## Try it
Every line that contains the word "agent" should be copied from the records below.

Saved data entries
******************************
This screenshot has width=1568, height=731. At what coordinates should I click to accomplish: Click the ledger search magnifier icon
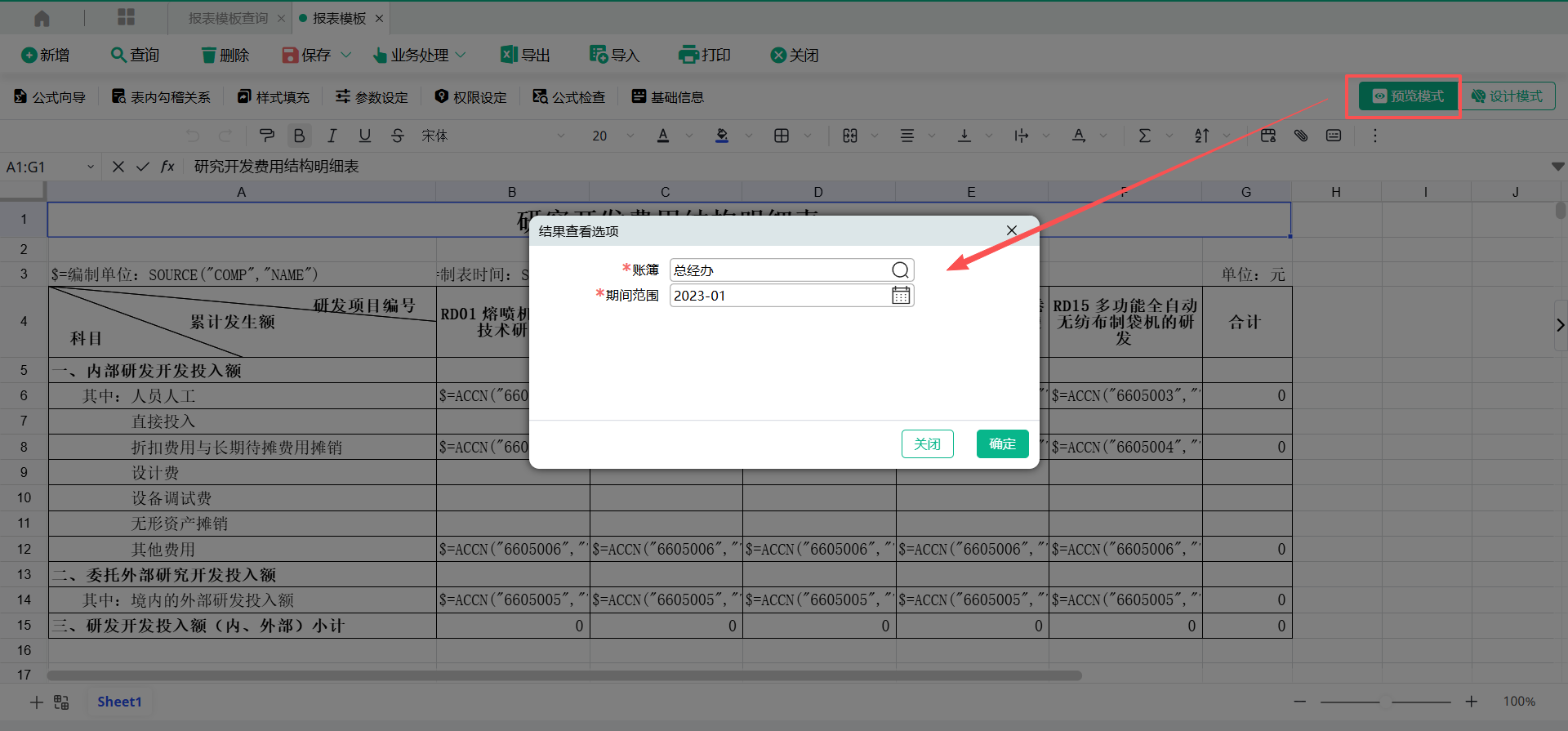pyautogui.click(x=900, y=270)
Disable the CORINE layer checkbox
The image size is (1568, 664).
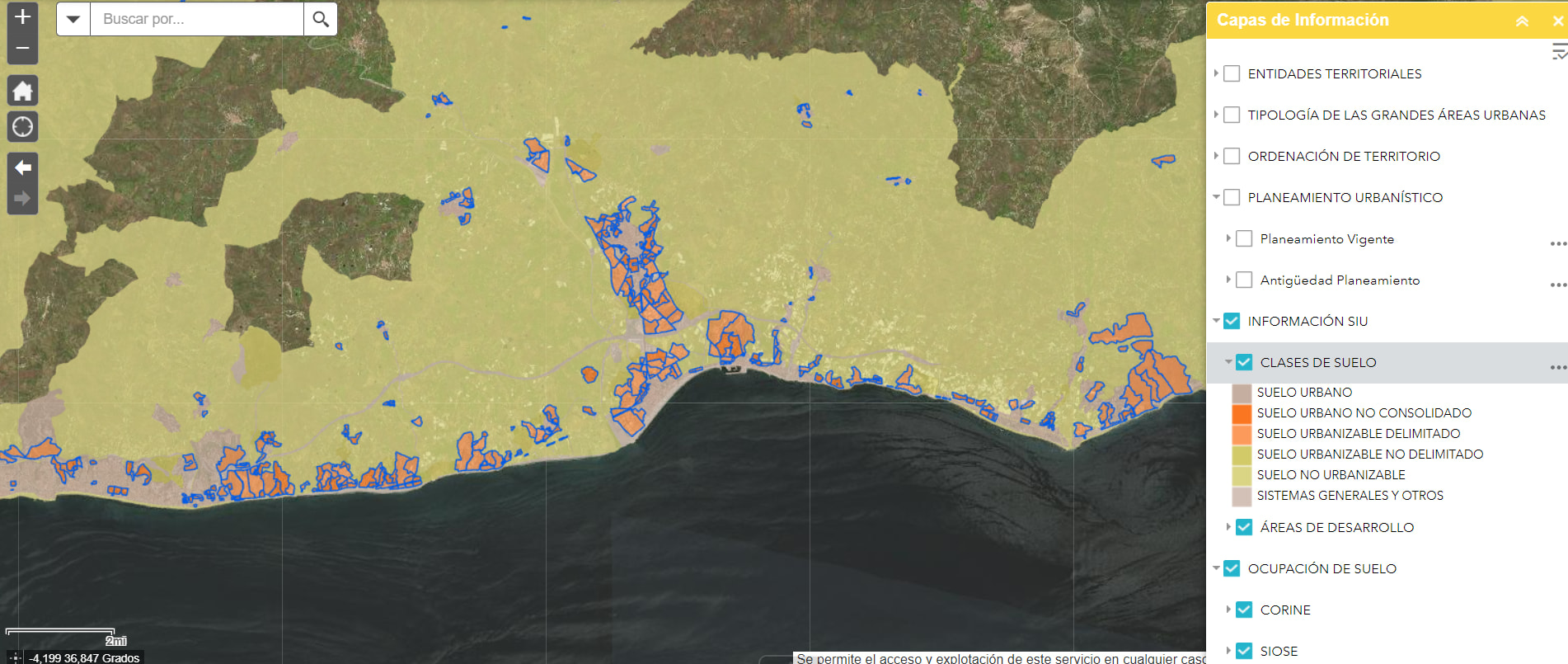point(1244,610)
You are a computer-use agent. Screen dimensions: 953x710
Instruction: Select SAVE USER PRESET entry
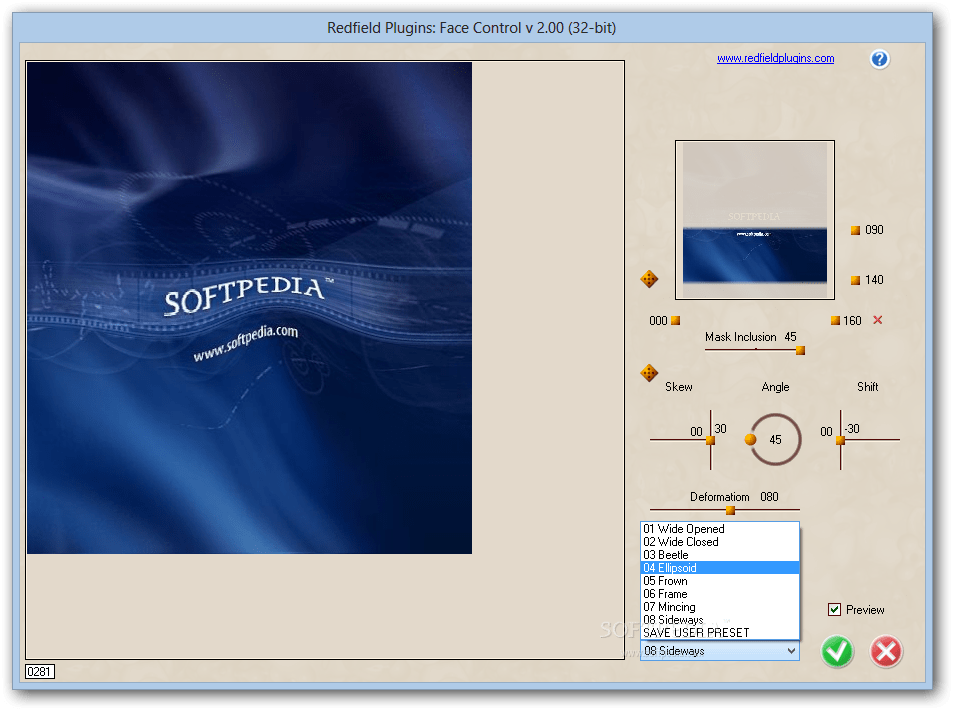tap(720, 633)
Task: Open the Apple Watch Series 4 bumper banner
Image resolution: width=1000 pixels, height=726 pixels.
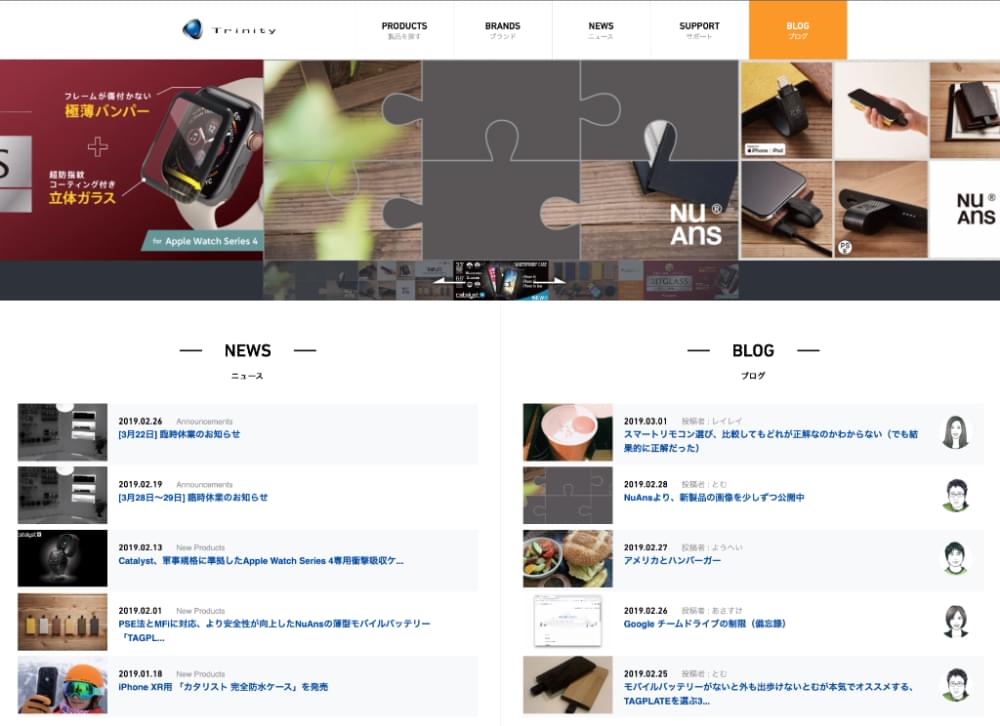Action: click(131, 160)
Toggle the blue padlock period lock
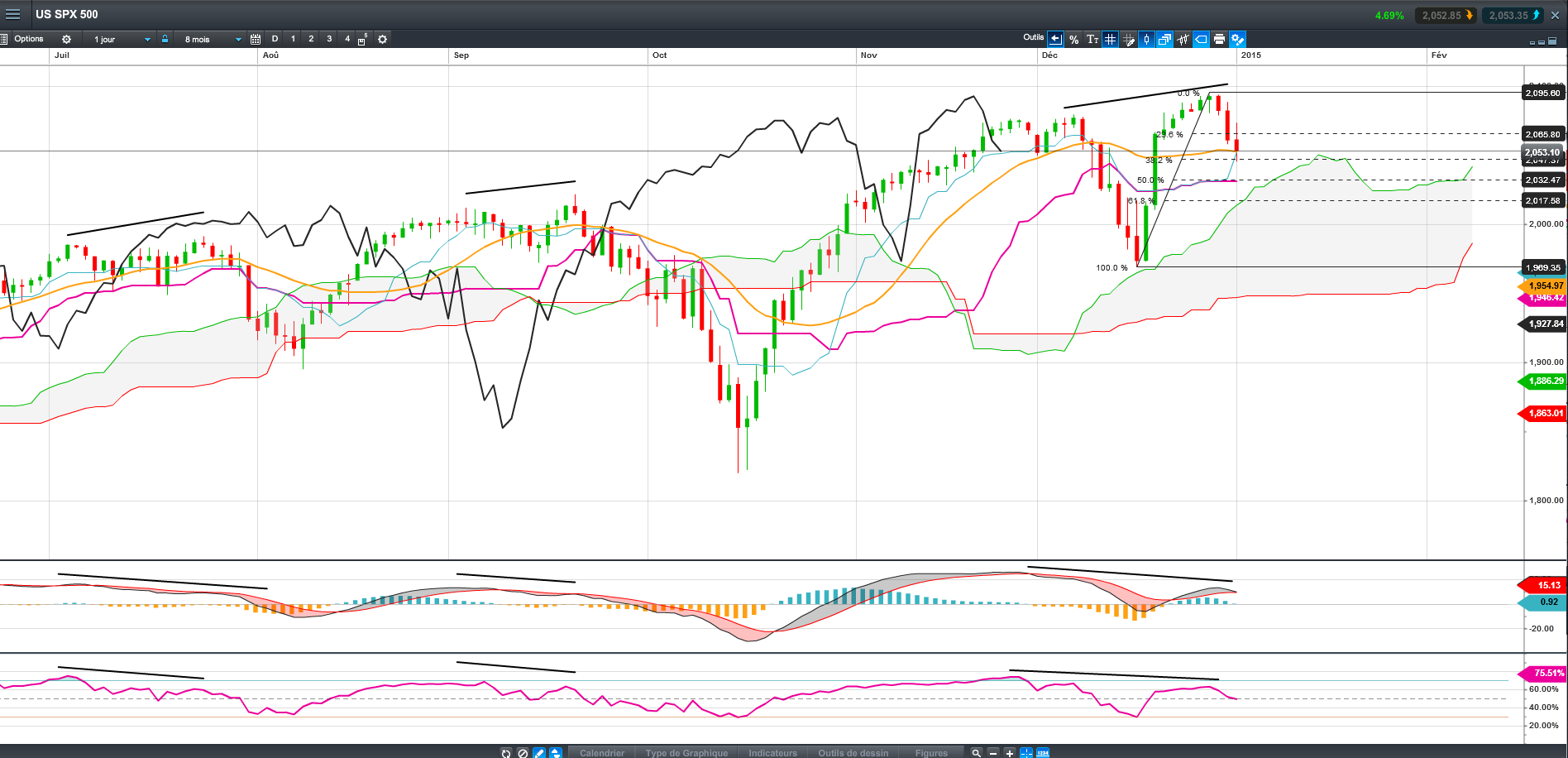 (165, 39)
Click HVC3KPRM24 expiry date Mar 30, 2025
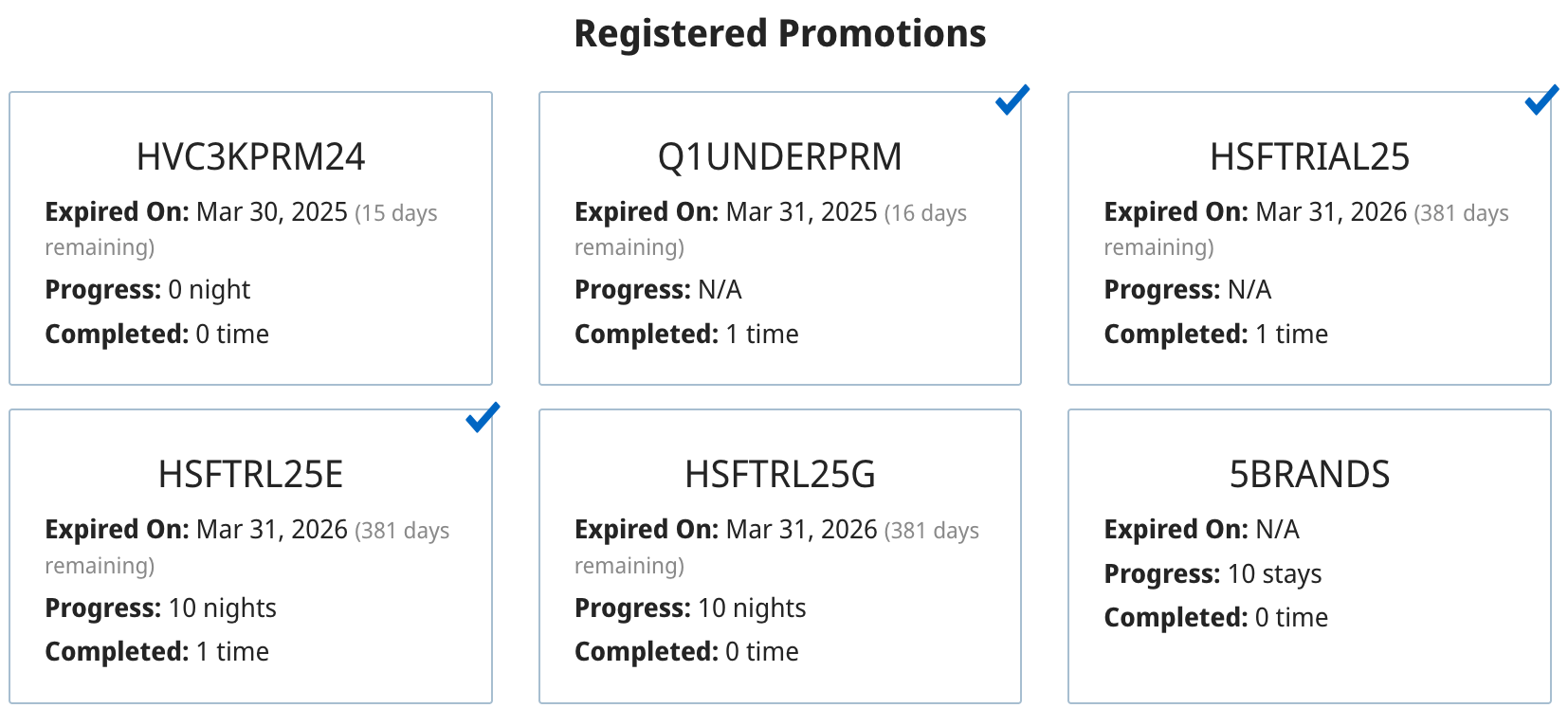 [272, 212]
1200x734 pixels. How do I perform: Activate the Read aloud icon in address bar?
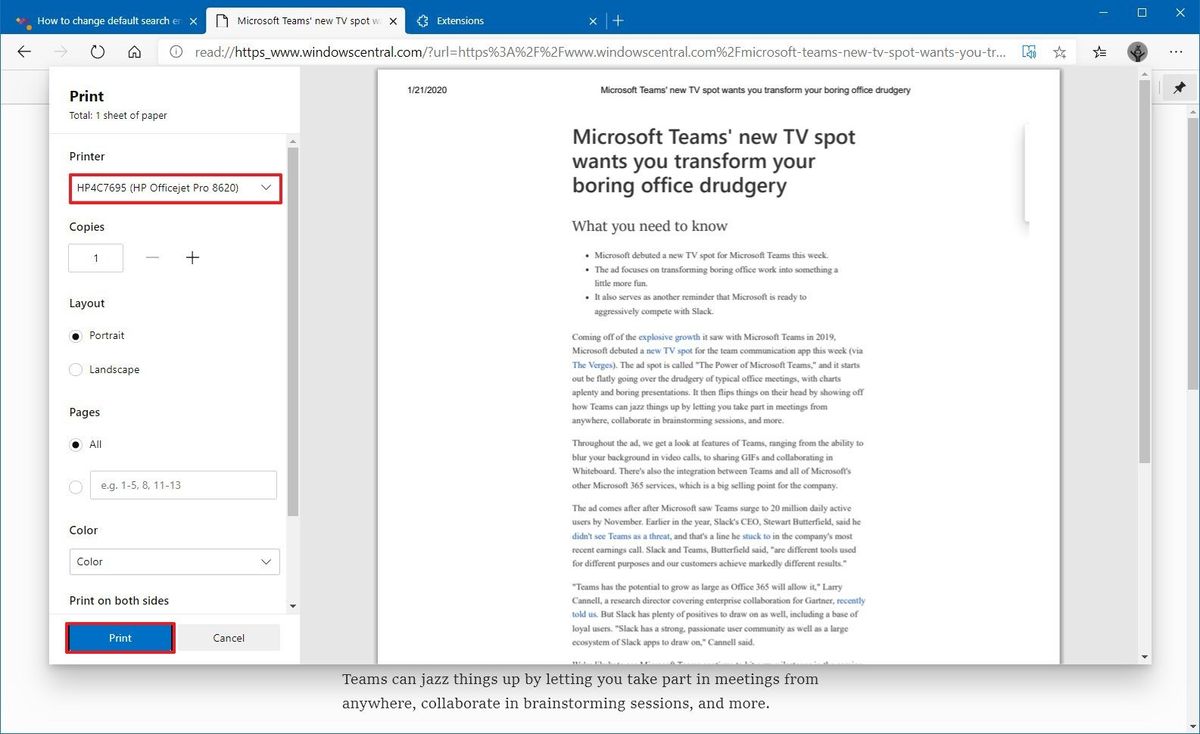1029,51
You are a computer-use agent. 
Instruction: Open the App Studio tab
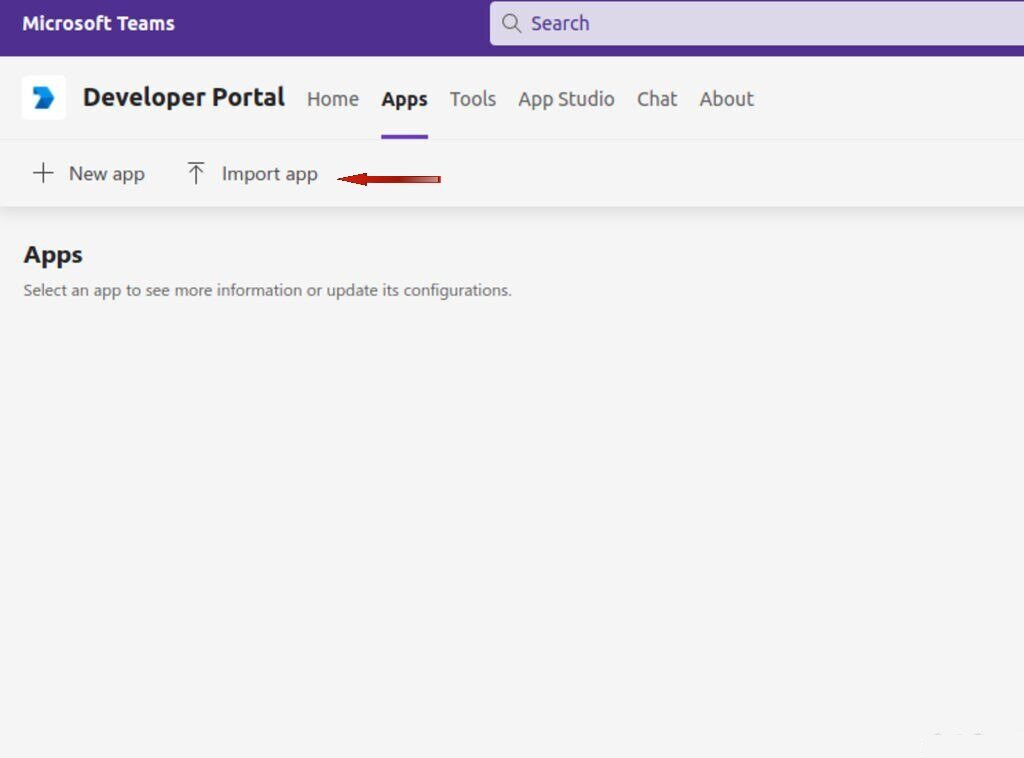[566, 99]
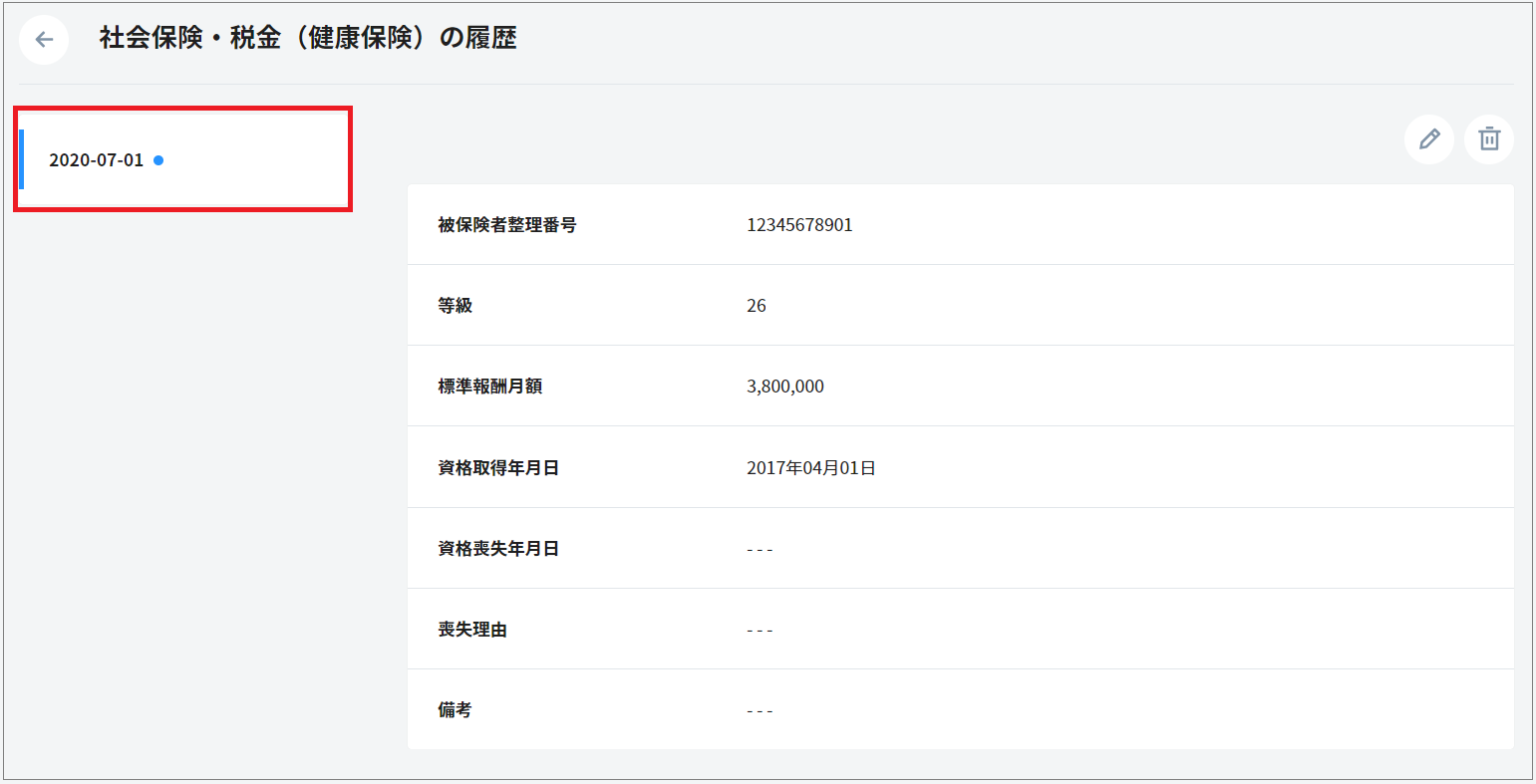Delete the record with the trash icon
1536x784 pixels.
(1488, 139)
******************************
## Result of this task
You are a computer-use agent. Screen dimensions: 953x710
You are a computer-use agent. 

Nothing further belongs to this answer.